The Greek island of Rhodes (or Ρόδος) is located in the eastern Aegean Sea. It is one of the largest and most populated of the group of islands known as the Dodecanese. Rhodes substantial population and size in comparison with many other Greek islands has guaranteed its status as an island of modern administrative and historical significance. The island itself is considered to be one the most beautiful of the Greek islands. Its landscape is comprised of rolling hills, forest covered mountains, splendid coastlines and a plethora of unique flora and fauna, all of which should be experienced when visiting Rhodes.
Rhodes is not only known for its modern beauty, however. Momentous achievements of the past are still remembered on this island. Rhodes is the former home of the Colossus of Rhodes, one of the Seven Wonders of the Ancient World. This huge statue of Helios, the sun god Titan of Greek mythology was erected in celebration of Rhodes' glorious victory over Antigonus I Monopthalmus, after the unsuccessful attempt to seize Rhodes in 305 BC. Between 292 and 280 BC the massive structure was erected, and was at the time one of the tallest constructions in the world. The site on which it stood in the old town of Rhodes is a World Heritage site and attracts a great deal of interest from visitors to the island.
The city of Rhodes can be divided into two halves: the ancient Rhodes, or Old Town, and the modern Rhodes, or New Town. The Old Town of Rhodes, still enclosed by an ancient wall, comprises a neighbourhood of 6,000 residents. Medieval buildings, mosques, ancient fountains, Byzantine and Gothic churches, quaint shops and eating establishments can be found scattered throughout ancient Rhodes.
The New Rhodes, contrary to its name, is not entirely modern. Modern Rhodes is home to the Mandraki harbour, which can be distinguished by its three windmills. At the end of the pier in the harbour stands the Tower of Saint Nicholas. Built in the 15th century, the tower is believed to have been of key importance to the defence of the city during several sieges. Two deer stand at the entrance to the harbour and symbolise the deer brought to the city by the Italians in ancient times. The descendants of the deer can be seen at Rodini Park, located in the south of Rhodes. The Palace of the Grand Master of the Knight of Rhodes is amongst the most impressive sights in ancient Rhodes.
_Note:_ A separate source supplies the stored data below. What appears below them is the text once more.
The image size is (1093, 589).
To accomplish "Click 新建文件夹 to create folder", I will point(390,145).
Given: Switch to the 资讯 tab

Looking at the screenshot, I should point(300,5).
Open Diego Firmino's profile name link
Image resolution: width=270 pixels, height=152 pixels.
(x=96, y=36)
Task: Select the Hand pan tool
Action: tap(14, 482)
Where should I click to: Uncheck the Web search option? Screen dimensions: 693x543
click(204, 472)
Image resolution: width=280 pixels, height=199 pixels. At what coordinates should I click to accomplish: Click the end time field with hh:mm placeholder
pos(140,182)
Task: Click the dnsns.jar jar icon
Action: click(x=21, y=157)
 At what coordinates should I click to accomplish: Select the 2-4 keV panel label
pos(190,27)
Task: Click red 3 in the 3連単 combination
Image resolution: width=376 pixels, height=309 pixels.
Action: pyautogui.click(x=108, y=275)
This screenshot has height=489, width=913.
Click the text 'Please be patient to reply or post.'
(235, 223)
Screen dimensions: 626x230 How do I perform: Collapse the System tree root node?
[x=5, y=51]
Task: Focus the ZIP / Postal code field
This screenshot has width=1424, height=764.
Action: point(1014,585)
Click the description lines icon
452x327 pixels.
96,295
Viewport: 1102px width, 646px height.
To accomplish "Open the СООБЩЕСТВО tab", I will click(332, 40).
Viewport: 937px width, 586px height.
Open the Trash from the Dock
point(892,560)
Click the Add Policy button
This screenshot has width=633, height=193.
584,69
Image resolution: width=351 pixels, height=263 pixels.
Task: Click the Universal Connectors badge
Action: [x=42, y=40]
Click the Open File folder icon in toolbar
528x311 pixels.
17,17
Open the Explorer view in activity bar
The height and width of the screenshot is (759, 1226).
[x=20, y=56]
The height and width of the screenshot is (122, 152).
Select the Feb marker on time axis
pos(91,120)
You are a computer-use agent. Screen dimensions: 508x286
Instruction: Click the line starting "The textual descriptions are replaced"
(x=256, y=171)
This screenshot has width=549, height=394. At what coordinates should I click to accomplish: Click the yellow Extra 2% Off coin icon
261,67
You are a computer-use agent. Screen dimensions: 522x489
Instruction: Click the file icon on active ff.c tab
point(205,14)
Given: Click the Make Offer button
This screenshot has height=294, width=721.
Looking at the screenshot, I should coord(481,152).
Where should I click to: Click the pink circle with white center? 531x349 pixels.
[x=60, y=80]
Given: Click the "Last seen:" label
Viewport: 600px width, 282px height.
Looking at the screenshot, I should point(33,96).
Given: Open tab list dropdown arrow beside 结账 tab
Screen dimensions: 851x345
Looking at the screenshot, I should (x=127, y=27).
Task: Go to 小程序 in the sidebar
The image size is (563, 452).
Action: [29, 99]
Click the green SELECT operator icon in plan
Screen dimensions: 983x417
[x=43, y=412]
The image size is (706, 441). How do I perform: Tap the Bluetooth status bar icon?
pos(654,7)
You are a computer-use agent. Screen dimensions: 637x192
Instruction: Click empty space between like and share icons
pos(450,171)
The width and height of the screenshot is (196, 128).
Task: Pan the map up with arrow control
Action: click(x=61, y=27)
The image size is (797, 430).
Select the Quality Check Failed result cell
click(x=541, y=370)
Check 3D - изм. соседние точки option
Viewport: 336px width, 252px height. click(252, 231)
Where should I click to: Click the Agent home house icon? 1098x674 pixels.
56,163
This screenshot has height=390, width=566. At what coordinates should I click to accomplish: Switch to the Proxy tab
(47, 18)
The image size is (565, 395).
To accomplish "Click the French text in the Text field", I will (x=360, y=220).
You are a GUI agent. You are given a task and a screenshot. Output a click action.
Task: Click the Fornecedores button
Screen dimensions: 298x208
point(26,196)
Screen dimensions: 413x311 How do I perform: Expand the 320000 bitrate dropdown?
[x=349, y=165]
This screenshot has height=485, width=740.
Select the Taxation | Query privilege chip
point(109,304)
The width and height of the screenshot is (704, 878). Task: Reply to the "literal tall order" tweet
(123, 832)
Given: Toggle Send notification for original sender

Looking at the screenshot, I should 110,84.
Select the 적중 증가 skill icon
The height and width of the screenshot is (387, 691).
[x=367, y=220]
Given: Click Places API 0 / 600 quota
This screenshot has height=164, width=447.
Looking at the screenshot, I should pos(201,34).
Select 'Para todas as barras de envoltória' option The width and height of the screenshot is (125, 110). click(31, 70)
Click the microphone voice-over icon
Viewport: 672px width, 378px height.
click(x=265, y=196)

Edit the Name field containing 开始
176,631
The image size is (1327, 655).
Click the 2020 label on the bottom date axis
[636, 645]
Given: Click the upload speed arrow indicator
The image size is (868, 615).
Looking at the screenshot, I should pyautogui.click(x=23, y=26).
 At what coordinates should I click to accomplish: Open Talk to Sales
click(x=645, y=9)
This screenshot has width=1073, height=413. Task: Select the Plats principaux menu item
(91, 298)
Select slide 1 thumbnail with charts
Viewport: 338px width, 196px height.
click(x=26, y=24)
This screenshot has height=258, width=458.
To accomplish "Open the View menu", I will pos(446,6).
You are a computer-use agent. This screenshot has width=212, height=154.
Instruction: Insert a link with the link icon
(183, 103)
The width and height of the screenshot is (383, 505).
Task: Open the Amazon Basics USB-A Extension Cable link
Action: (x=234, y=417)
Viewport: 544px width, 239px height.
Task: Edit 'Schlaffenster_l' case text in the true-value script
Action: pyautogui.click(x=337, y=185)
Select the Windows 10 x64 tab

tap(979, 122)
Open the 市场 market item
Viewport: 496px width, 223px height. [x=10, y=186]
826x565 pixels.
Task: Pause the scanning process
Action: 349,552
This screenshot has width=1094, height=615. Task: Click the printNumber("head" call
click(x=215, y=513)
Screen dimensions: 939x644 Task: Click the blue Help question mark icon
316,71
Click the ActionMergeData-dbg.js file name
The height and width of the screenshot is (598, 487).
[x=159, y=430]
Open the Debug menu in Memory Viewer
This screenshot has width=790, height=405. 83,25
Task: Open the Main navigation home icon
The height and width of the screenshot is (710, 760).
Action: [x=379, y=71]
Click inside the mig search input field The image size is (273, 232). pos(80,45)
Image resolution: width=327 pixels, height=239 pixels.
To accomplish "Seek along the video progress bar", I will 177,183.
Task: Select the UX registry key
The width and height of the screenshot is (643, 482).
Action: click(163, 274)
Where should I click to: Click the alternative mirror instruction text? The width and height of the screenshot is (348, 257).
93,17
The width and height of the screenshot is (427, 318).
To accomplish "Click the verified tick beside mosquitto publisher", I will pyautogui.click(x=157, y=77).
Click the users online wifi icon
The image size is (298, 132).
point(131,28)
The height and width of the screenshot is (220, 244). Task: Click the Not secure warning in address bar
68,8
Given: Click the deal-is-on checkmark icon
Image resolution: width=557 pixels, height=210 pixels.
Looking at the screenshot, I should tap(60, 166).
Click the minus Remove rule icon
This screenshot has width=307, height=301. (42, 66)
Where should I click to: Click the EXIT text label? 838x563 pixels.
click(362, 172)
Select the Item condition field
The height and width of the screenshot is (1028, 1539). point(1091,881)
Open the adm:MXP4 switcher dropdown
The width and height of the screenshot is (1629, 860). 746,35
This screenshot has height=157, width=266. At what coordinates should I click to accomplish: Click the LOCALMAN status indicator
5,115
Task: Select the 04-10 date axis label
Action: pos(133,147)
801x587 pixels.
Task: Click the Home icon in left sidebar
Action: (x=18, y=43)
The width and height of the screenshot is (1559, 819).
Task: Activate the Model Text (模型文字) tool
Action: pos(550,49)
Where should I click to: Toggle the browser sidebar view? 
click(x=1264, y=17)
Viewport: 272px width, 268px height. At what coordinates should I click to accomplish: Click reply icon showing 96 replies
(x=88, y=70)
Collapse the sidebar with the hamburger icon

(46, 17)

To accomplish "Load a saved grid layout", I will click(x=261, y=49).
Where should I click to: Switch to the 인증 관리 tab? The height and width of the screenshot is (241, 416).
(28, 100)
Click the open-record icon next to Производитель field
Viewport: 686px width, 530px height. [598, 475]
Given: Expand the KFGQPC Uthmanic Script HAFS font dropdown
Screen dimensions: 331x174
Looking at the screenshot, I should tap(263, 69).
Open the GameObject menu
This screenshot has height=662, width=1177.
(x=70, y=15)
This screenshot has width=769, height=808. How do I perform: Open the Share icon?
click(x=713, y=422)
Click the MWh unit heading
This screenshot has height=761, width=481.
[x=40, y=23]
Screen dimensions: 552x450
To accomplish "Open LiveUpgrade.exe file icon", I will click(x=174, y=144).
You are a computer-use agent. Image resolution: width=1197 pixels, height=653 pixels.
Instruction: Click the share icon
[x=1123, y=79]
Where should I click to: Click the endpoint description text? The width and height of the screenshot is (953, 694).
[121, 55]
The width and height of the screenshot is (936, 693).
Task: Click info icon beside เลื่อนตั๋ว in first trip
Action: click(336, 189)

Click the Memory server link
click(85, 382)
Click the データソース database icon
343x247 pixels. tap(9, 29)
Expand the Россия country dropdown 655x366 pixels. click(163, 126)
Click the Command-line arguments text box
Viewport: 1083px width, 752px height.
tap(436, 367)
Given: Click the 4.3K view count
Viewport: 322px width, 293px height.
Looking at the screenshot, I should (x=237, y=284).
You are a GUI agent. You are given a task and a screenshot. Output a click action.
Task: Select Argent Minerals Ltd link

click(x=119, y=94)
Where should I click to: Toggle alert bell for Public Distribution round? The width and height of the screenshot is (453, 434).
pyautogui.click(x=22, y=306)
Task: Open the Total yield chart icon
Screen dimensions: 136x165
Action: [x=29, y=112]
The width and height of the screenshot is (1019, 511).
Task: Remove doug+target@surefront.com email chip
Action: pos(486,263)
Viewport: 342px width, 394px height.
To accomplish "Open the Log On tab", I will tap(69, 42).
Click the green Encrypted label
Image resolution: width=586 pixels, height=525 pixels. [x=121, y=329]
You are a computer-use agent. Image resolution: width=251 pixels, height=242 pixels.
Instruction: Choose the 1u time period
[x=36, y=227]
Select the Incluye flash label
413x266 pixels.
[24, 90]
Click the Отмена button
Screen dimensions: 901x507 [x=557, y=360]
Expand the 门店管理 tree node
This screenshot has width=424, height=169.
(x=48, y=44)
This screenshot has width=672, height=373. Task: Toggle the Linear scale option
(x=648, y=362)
Reconstructed in 1940 by the Italians, the palace presents an imposing entrance and structurally-sound towers and battlements. The palace's interiors are as equally impressive as its exterior.
Rhodes Archaeological Museum is also situated in the Old Town and operates a walking tour of Rhodes city walls, beginning at the Palace of the Grand Master of the Knight of Rhodes. The walk offers tourists views of the town that are not otherwise accessible and is a great way in which to acquire a sense of the size of Rhodes and the variety of its architecture. Among the most impressive buildings in modern Rhodes are the City Hall and the National Theatre. Located in this part of Rhodes is the Aquarium of Rhodes, a research centre, museum and aquarium, all under one roof.